Honestly, even in 90+ degree weather, it is worth turning your oven on for these babies.
THE BEST ROASTED CHICKEN from Thomas Keller’s Roast Chicken
- Prep Time: 10-15 min
- Cook & Rest Time: 75 -105 min
INGREDIENTS
- roasting chicken (3-5lb, get the best quality you can afford, especially if you are going to make chicken soup with the carcasses)
- sea salt
- black pepper
- 4′ cooking twine
- chopped fresh thyme (optional)
DIRECTIONS
- Pre-heat your oven to 450°F.
- Pull out the pan you are going to roast the chicken in. (A lot of juices will collect at the bottom, so I recommend something at least 3″ deep.) Place a single layer of paper towels across the bottom of the pan so the towels hang over about 18″ on either side. Pull out a few more paper towels and place off to the side, but within arm’s reach. Cut a 4′ piece of twine and put it somewhere that is easily accessible with chicken covered hands. (You may want to open and check out the Visual Guide to Trussing a Chicken if you don’t know how to properly truss.) Put about 2 Tbsp of sea salt in a small bowl and about 1 Tbsp of pepper in another.
- Ready to touch the chicken? Great. Remove the innards. Either save for something else or discard. Your choice.
- Rinse the chicken inside and out and then place in the pan on top of the paper towels. Cover the chicken with the draping paper towels. Now, grab the paper towels you placed off to the side and shove them into the chicken cavity. Start drying the sucker inside and out as best as you can. You want a super dry chicken. Keller’s theory is that the drier the uncooked chicken, the juicer the cooked chicken (less steam = drier heat). When that chicken is good and dry, throw out the paper towels.

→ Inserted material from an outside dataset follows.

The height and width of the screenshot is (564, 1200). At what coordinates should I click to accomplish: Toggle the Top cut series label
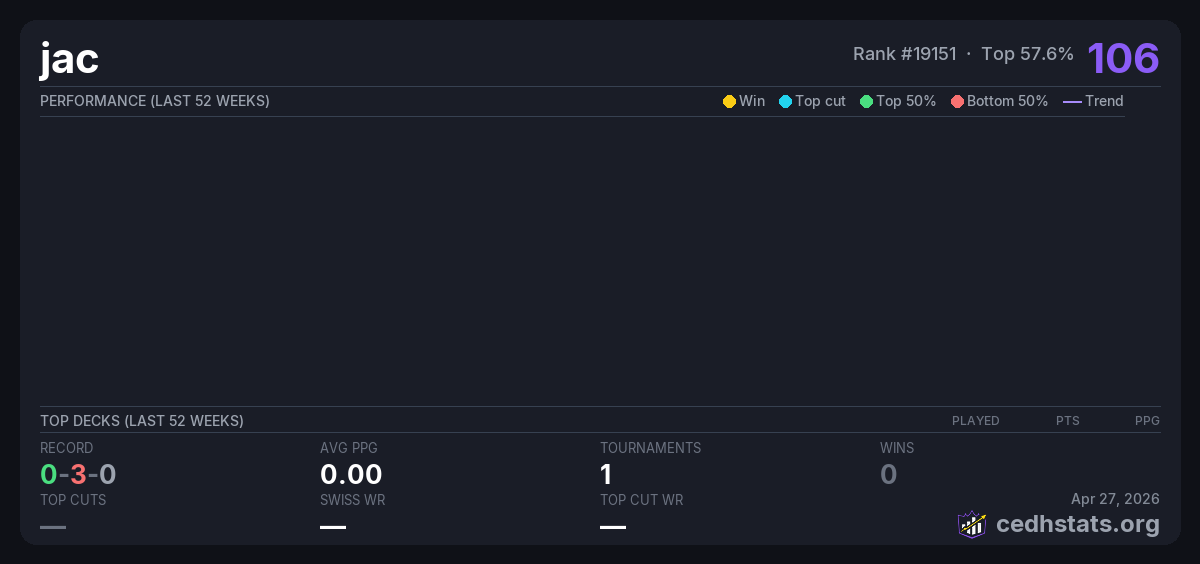[x=820, y=101]
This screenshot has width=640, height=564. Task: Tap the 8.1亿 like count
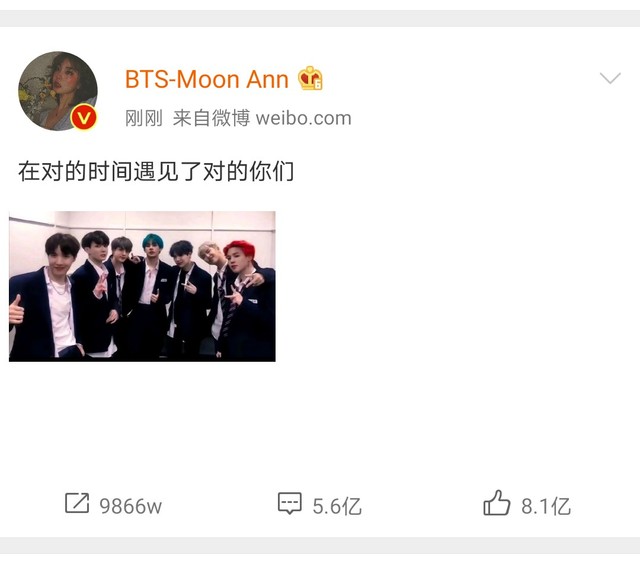point(546,506)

- Salt and pepper the cavity.
- Grab your twine and truss your bird.
- Salt the entire outside of the chicken with about 1 Tbsp of sea salt. You want to be able to see the salt crystals. This will make for a lovely crispy skin.
- Pepper the entire outside to taste and set the chicken breast side up in the pan.
- Wash your hands.
- Place chicken in the preheated oven and leave to cook until done which is usually about 60-90 minutes, checking the thigh with a meat thermometer in 5 to 10 minute intervals after 60 minutes. You want a reading over 160°F. (I do two 4lb birds and it takes me 80 minutes. After you cook it once, you can use that cooking time for future reference and forgo the multiple readings.)
It will look dry when you first pull it out of the oven. Don’t worry. This is perfectly normal. You are doing just fine.
A close up after pulling from the oven, but before basting.
- Pull from the oven, add the thyme to the bottom of the pan (if you are using it), and baste the chicken for two minutes with the juices that have gathered at the bottom of the pan, tilting the pan at first to gather the first juices as they are released if necessary.
- Let the chicken rest for 15 minutes. Remove the twine. Carve.
- Serve with a side salad or veggie. Keller recommends slathering with butter or serving with a side of dijon. I simply top off the carved chicken with the pan juices. I don’t think it needs much else.
DON’T DISCARD THE CARCASS OR THE PAN JUICES!!!!
Save the carcass for chicken soup. If you aren’t going to make the soup in the next day or two, place the carcasses (pick them clean of meat first and save separately) in a freezer safe container and freeze until you have 10 minutes to put the crock pot soup together (recipe coming as soon as I can post it!).
Save the pan juices. Normally, I use a spatula to get out every last bit of goodness and store in a small glass container, taking out a spoonful or two within the next 4 days to add to the reheated chicken or to amp up the flavor of a Quick & Healthy Toddler Meal. You can also freeze smaller servings in ice cube trays if you don’t think you will use it all within the 4 day window.